Le VHC est classé dans la famille des Flaviviridae et est le seul membre d’un nouveau genre créé exclusivement pour lui, le genre Hepacivirus. Il possède une grande variabilité génétique avec l’existence de 6 types et 72 sous-types répartis.

Structure Virale 

La particule virale
Le VHC est un petit virus mesurant entre 55 et 65 nm de diamètre, ce qui rend difficile sa visualisation au microscope électronique. Il est constitué de l’extérieur vers l’intérieur, d’une enveloppe lipidique qui a pour origine les membranes lipidiques des cellules infectées, et dans lesquelles sont insérées deux glycoprotéines E1 et E2 organisées en complexes hétérométriques non covalents. Il est constitué également d’une capside protéique à symétrie icosaédrique renfermant un brin d’ARN monocaténaire de polarité positive. L’étude de la densité du virus après ultracentrifugation du sérum en gradient de saccharose variable, donne une densité allant de 1,03 à 1,72 g/ml, ce qui montre une hétérogénéité des particules virales dans le sérum. En effet certaines particules circulantes peuvent être liées à des lipoprotéines type LDL ou VLDL, certaines peuvent être nues ou encore lié à des anticorps.

Le génome viral
Le génome viral du VHC est un brin d’ARN monocaténaire, linéaire et de polarité positive. Il a une taille d’environ 9600 nucléotides et a la même organisation que les génomes des autres virus de la famille des Flaviviridae. Riche en guanine et cytosine, cette molécule possède une organisation génomique en trois régions de 5’ en 3’ :
– la région 5’ non codante : elle contient 341 nucléotides, n’est pas traduite mais elle contient des sites importants et complexes d’entrée des ribosomes essentiels à l’initiation de la traduction ;
– le cadre de lecture ouverte : unique phase de lecture ouverte du génome, elle contient 9030 à 9099 nucléotides codant pour une grande polyprotéine de 3010 à 3033 acides aminés. Après clivage pendant la phase traductionnelle et post-traductionnelle cette polyprotéine donnera les protéines structurales de la capside C, de l’enveloppe E1 et E2 et une protéine p7 dont le rôle n’est pas déterminé avec certitude, ainsi que les protéines non structurales NS2, NS3, NS4 A et B et NS5 A et B ;
– la région 3’ non codante : située avant le Codon stop de la région codante, elle comporte 3 parties distinctes : une première de 28 à 42 nucléotides variable en fonction des souches virales, une 2nde partie nommée région interne polyU /UC de longueur hétérogène, et enfin une 3ème région terminale en 3’ nommée Région X très conservée contenant 98 nucléotides repliés en 3 « Tiges-boucles » .

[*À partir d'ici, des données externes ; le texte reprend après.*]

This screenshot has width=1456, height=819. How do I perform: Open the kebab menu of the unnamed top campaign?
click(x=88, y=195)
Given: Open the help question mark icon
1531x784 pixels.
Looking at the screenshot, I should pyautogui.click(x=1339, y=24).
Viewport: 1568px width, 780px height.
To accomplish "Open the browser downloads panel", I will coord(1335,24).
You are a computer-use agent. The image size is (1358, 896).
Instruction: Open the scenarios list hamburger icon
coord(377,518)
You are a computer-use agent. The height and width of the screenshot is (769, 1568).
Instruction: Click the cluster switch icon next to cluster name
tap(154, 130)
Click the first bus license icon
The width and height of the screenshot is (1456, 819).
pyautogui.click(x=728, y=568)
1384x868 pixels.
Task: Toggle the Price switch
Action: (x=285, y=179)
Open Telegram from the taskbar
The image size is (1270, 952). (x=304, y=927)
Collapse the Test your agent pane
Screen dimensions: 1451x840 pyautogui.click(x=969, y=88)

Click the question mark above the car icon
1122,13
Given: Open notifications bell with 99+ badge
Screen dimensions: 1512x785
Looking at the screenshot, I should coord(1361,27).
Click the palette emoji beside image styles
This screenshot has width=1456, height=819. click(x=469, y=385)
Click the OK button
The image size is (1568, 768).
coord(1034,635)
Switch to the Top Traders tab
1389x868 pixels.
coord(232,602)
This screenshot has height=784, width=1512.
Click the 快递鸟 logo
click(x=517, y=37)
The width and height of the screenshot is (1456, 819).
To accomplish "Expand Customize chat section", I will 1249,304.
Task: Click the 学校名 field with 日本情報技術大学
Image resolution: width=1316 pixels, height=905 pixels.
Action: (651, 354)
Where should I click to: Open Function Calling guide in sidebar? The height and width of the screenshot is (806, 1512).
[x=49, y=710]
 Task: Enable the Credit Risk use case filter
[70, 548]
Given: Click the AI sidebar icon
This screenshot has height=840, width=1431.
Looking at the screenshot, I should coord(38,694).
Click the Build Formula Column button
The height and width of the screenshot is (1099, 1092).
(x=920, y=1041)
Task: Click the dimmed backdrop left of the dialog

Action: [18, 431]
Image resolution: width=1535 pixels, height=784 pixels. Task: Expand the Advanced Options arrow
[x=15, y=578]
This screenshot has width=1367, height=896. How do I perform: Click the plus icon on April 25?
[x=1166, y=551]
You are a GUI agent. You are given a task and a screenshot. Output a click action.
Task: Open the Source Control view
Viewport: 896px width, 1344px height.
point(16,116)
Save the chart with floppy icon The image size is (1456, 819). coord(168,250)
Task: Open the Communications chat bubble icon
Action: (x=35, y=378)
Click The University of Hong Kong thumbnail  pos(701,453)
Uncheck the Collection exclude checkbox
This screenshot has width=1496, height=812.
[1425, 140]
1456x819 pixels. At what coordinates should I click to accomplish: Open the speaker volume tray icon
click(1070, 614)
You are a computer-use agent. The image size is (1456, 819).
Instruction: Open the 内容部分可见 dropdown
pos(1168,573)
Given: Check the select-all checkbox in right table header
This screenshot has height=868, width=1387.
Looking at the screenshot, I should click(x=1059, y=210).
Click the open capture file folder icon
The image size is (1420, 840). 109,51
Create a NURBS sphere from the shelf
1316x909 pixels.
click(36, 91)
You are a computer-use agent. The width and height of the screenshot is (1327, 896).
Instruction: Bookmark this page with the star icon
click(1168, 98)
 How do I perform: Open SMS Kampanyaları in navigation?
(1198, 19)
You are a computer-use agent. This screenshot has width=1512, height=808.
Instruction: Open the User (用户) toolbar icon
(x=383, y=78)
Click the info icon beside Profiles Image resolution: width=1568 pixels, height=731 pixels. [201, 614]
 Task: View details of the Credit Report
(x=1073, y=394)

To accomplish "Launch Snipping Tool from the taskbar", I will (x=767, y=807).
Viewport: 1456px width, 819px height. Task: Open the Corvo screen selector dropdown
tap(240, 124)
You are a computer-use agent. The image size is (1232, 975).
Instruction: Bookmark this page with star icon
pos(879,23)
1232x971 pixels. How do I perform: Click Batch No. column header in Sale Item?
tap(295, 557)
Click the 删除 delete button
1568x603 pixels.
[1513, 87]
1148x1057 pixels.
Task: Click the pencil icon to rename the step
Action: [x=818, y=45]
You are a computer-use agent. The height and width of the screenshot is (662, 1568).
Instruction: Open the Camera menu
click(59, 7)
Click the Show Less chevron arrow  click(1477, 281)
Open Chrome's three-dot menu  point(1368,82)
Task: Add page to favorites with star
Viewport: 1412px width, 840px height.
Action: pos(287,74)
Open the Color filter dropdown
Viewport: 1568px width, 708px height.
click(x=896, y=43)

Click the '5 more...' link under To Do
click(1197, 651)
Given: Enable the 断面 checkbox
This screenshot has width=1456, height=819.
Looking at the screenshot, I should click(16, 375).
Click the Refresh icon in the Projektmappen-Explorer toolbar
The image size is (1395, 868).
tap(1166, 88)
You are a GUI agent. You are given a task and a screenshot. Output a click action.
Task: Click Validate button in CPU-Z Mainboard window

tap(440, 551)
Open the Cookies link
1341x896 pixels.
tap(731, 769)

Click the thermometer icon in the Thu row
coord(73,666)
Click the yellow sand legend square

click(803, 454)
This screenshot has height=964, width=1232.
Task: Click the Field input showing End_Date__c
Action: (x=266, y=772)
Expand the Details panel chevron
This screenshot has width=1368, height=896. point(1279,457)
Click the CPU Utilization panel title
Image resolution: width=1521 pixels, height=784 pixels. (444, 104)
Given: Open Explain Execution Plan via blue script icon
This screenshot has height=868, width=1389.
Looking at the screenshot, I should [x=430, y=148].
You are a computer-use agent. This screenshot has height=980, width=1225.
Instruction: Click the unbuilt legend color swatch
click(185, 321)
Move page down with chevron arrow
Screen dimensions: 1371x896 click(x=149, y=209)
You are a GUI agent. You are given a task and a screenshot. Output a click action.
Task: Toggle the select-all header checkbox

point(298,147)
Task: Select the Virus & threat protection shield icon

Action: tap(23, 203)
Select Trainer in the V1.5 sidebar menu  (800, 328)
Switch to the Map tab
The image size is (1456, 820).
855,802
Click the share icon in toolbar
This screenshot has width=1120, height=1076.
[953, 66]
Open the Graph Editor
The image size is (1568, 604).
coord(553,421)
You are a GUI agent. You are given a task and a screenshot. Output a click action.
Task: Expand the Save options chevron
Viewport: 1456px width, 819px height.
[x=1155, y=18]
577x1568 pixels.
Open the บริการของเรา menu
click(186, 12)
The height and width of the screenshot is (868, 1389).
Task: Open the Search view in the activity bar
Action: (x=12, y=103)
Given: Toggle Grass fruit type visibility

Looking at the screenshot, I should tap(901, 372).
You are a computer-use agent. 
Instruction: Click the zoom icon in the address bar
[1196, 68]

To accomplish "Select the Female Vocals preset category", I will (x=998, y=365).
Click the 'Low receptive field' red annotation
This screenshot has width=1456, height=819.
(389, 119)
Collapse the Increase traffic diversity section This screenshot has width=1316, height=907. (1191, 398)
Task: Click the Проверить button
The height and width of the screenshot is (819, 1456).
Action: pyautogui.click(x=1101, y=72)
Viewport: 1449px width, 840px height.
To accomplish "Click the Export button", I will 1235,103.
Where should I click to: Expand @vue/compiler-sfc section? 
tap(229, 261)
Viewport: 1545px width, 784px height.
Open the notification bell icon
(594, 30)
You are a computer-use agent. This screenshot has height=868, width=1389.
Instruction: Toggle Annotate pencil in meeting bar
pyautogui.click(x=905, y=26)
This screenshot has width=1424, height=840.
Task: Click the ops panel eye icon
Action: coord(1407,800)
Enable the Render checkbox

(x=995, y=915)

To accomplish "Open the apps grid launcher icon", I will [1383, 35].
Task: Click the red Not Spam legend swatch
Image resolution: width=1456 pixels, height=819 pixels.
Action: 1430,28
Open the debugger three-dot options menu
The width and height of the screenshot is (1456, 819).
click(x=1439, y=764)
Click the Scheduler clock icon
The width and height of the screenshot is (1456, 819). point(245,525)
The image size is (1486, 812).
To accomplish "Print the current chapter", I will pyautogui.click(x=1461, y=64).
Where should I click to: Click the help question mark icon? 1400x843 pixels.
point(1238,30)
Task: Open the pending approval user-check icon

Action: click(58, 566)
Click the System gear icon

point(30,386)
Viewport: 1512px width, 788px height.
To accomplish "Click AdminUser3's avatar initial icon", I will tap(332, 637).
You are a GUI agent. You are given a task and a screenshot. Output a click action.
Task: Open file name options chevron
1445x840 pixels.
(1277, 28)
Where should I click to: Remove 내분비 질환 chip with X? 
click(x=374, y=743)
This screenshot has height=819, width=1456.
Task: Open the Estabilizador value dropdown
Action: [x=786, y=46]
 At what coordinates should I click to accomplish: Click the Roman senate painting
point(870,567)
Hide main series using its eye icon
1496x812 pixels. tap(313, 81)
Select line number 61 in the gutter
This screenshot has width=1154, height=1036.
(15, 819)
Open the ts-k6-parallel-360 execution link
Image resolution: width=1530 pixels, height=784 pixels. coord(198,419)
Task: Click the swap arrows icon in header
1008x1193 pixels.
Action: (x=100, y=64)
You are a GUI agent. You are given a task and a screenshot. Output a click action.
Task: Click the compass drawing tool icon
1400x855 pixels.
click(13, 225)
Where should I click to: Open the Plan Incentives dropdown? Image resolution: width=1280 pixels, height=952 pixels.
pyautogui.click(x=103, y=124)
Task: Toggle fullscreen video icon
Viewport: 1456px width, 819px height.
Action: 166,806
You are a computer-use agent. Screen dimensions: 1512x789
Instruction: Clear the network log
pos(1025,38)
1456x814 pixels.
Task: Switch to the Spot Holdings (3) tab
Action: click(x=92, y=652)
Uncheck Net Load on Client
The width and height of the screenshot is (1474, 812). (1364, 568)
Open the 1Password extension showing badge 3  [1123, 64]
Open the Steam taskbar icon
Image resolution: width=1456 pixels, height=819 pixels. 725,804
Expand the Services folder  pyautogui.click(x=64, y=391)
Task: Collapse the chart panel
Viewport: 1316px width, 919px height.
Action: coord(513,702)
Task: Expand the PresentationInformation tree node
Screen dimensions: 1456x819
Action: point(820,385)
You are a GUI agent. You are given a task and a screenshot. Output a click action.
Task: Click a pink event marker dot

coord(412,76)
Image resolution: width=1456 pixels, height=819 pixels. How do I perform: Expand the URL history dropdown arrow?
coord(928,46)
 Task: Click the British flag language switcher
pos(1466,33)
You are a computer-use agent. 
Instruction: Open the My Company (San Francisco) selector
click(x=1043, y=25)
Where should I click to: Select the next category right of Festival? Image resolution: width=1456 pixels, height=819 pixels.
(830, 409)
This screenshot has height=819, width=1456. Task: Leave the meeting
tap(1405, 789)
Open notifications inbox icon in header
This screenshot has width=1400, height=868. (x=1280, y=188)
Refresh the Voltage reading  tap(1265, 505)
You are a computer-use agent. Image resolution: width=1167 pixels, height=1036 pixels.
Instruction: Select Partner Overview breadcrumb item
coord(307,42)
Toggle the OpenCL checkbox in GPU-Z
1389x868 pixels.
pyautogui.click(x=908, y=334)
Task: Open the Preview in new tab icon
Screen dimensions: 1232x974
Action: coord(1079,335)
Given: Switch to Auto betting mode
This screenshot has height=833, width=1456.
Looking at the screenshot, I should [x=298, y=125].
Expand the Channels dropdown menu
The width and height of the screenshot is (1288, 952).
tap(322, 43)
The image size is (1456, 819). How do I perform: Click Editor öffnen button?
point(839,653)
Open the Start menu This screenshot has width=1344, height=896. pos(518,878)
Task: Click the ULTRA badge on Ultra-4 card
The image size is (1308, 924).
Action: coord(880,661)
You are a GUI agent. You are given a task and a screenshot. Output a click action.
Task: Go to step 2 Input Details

Les protéines de l’enveloppe 

E1 et E2 sont les constituants majeurs de l’enveloppe virale du VHC. Elles sont fortement N-glycosylées : ce sont donc des glycoprotéines transmembranaires, il peut également exister une forme E2-p7 résultant d’un défaut de clivage. Elles peuvent s’associer pour former deux types de complexes hétérodimériques stables, le premier ne contenant pas de liaison covalente et le deuxième contenant des ponts-disulfures. Ceci constitue une étape majeure de la morphogénèse de virons. Elles ont un rôle dans la régulation de la réplication virale et de l’internalisation de la particule virale dans les hépatocytes. E2 possède un site de liaison aux boucles extracellulaires des protéines CD81 qui est une protéine retrouvée au niveau des hépatocytes. Sur le plan antigénique les études sur les protéines de l’enveloppe montrent que E2 est la partie la plus variable du génome du VHC, ce qui serait à l’origine de la variabilité génétique du VHC. La protéine p7 quant à elle reste encore inconnue ; elle est classée parmi les viroporines qui sont des canaux ioniques et seraient indispensables dans les étapes d’assemblage ou de relargage des nouveaux virions mais également dans l’infectiosité du virus.

Les protéines de la capside
Produit par le clivage N-terminal de la polyprotéine par des protéases cellulaires, la protéine de la capside a une taille de 21 kD. Elle est fortement basique et possède plusieurs régions hydrophobes. Elle est localisée au niveau cytoplasmique et est fixée à des gouttelettes lipidiques qui conduisent à l’accumulation de produit lipidique dans les hépatocytes, intervenant probablement dans l’induction d’une stéatose hépatique. Il existe une forme de 19kD survenant d’un 2nd clivage.(6) Cette protéine est très conservée entre les différentes souches et est fortement antigénique. Elle polymérise pour former la nucléocapside virale, mais possède d’autres fonctions notamment dans la modulation de la transcription de gênes, dans l’assemblage et la libération de nouveaux virons, mais également dans le désassemblage des particules virales lors de l’entrée cellulaire des virus.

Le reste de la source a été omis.